• _QUOTED TEXT_:
The following is an example of the CRDNN Commonvoice model that can be found here:

* https://huggingface.co/speechbrain/asr-crdnn-commonvoice-fr

Run the model and obtain a transcription of one audio file.

In [None]:
from speechbrain.inference.ASR import EncoderDecoderASR

#Question: what is your model path and how to know it? Hint: have a look at the speechbrain documentation

asr_model = EncoderDecoderASR.from_hparams(source="", savedir="")
asr_model.transcribe_file("")


'EBICA LACUNFIUS CONTRAINT DE QUINZEDWAZER POUR ÉLEVER LA SPAHINE CORNANDOUART'

## Question:

Is transcription correct? Why?

In [None]:
## Answer here

## Explore Huggingface

Use the search tool to find a more suitable ASR model and run below on one file. Compare your output with the transcription. Is it better?

In [None]:
## Your code here

Help for the task below: https://www.geeksforgeeks.org/python/how-to-iterate-over-files-in-directory-using-python/

In [None]:
## Space to run the model iterating over 10 audio files

## ASR step-by-step

In [5]:
import torch
import torchaudio
import IPython
import os
import fnmatch
import matplotlib.pyplot as plt
torch.random.manual_seed(0);

MAX_FILES = 100 # lower this number for processing a subset of the dataset

In [None]:
# Main dataset path - If needed, you can change it HERE but NOWHERE ELSE in the notebook!
data_dir = ""

In [10]:
# Speech and transcripts sub-directories paths
data_speech_dir = os.path.join(data_dir, 'speech')
data_transc_dir = os.path.join(data_dir, 'transcription')

## Load and display an audio example

Let us first load an audio file, listen to it using an audio reader, and plot the waveform.

In [None]:
# Example file
audio_file = '61-70968-0001.wav'
audio_file_path = os.path.join(data_speech_dir, audio_file)
print(f"Audio file path: {audio_file_path}")

waveform, sr = torchaudio.load(audio_file_path, channels_first=True)
IPython.display.Audio(data=waveform, rate=sr)

In [None]:
# Plot the speech signal waveform
plt.figure()
xt = torch.arange(waveform.size(1)) / sr
plt.plot(xt, waveform.T)
plt.yticks([])
plt.xlabel("Time (s)")
plt.show()

## Acoustic model

Let us create an acoustic model that performs feature extraction and classification. In this lab, we use [wav2vec2](https://arxiv.org/pdf/2006.11477), a self-supervised audio model that produces state-of-the-art results for many audio tasks (including ASR).

For convenience, both the model definition and pretrained wav2vec2 weights can be directly loaded using torchaudio, which includes two types of weights:
- The pretrained weights [without fine-tuning](https://pytorch.org/audio/stable/pipelines.html#id3), that can be fine-tuned for any other downstream tasks (e.g., emotion recognition or language detection).
- The pretrained weights that are [fine-tuned for the ASR task](https://pytorch.org/audio/stable/pipelines.html#id36), using an extra classification layer after feature extraction with wav2vec2.

• _ENTRIES SHOWN_:
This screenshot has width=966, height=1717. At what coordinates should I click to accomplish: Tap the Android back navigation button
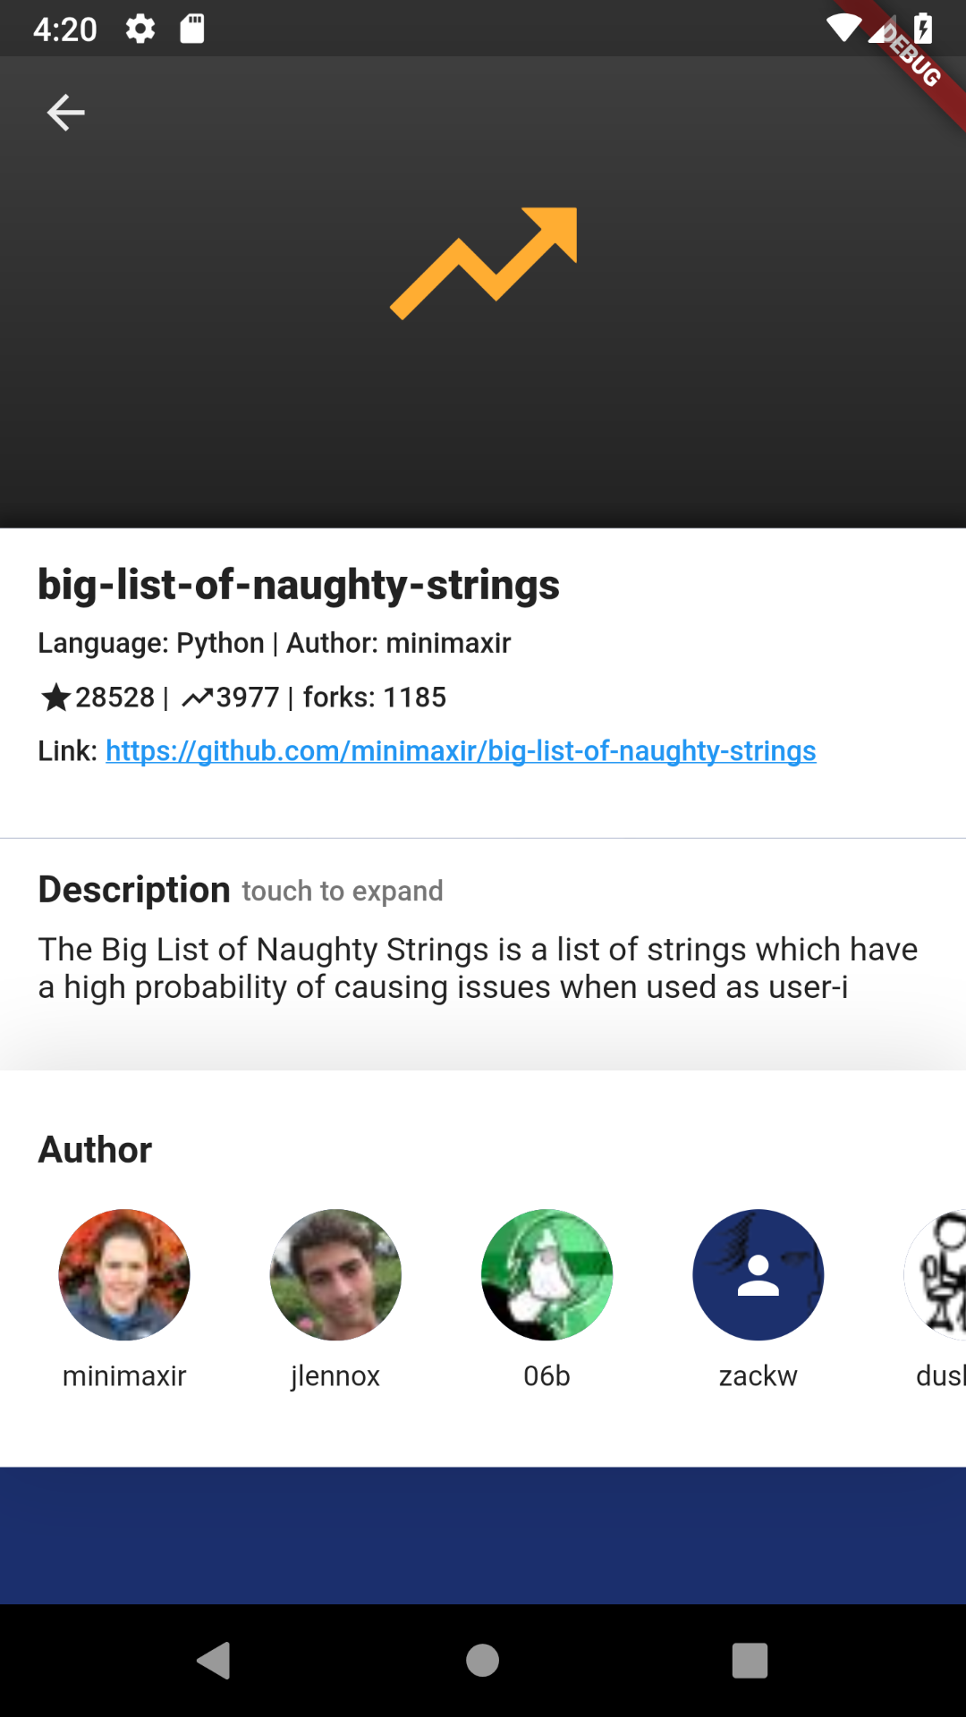pos(214,1661)

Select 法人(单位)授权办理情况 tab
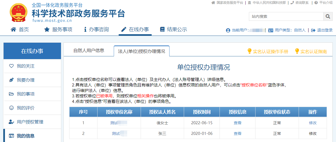coord(141,51)
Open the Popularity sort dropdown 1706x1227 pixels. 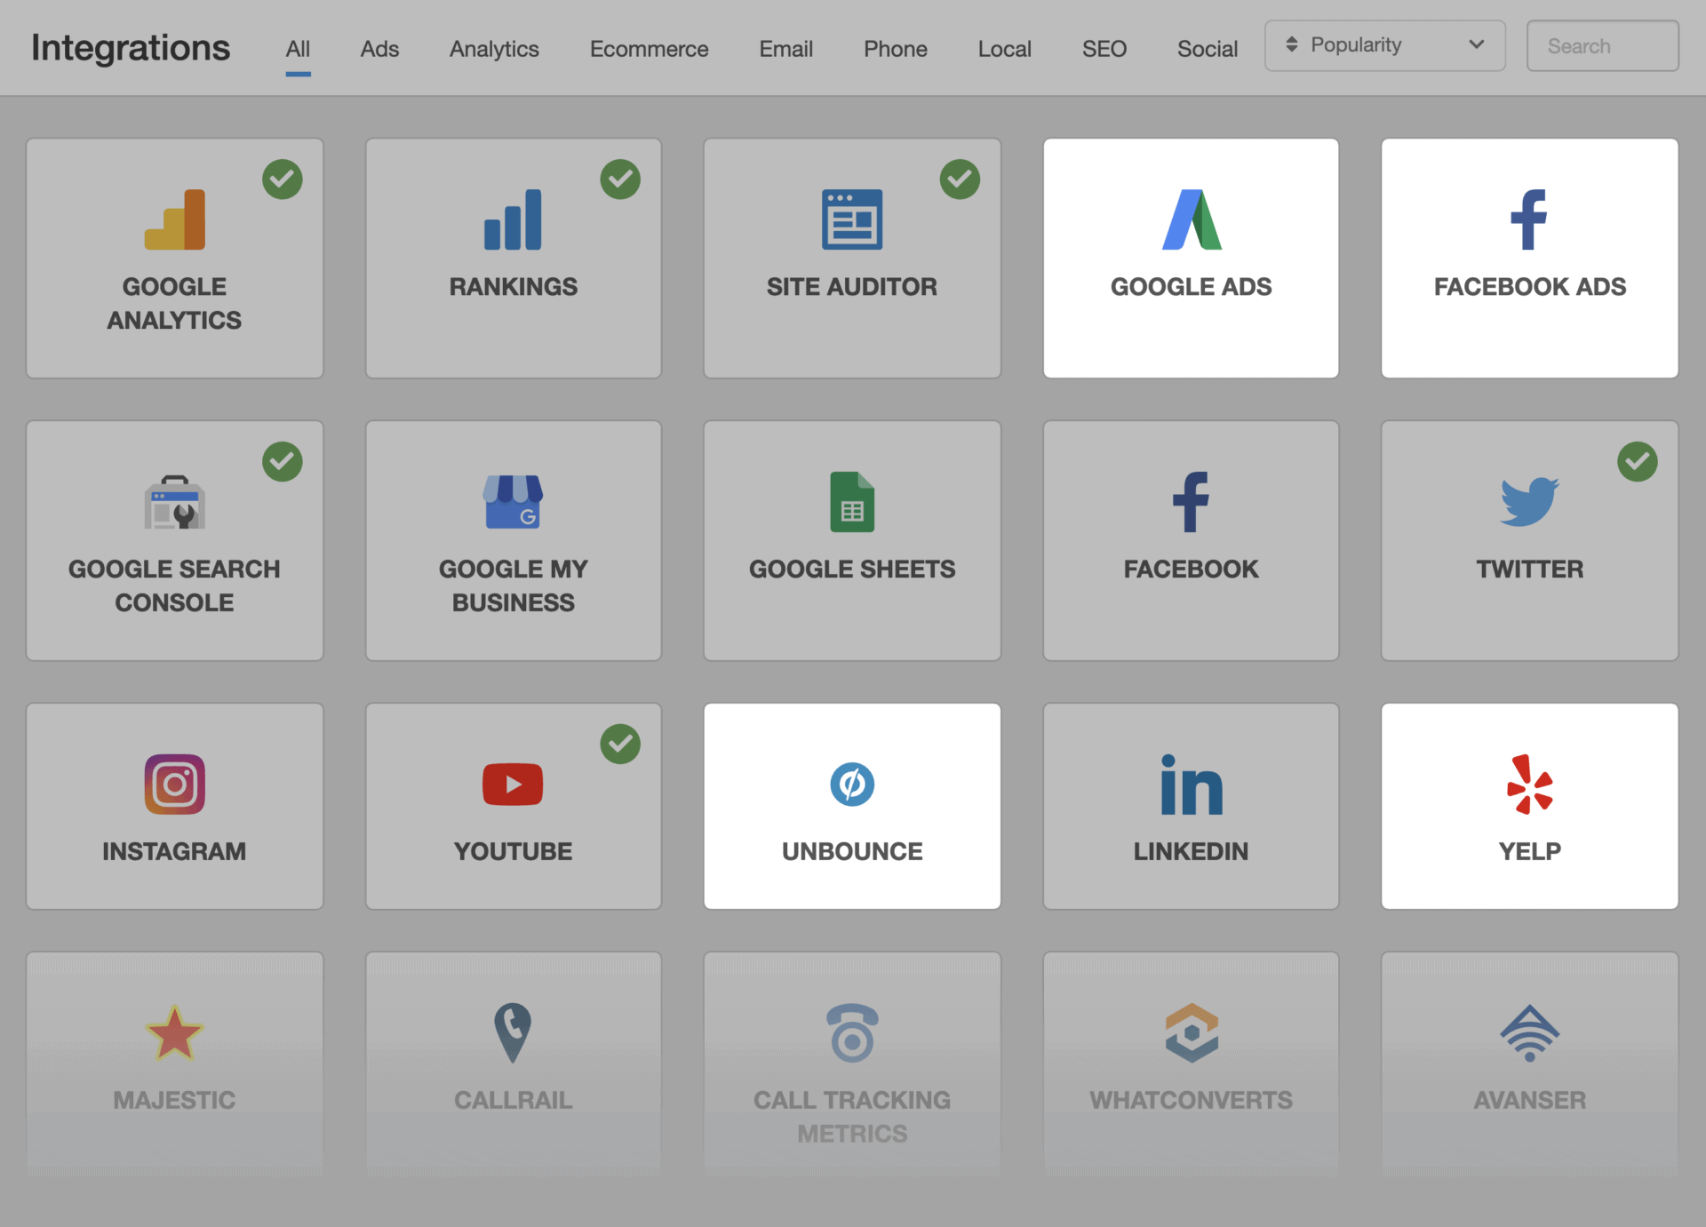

• _TASK_:
In the speech recognition notebook, which self-supervised audio model is used for the acoustic model?

• _COMPLETED TASK_:
wav2vec2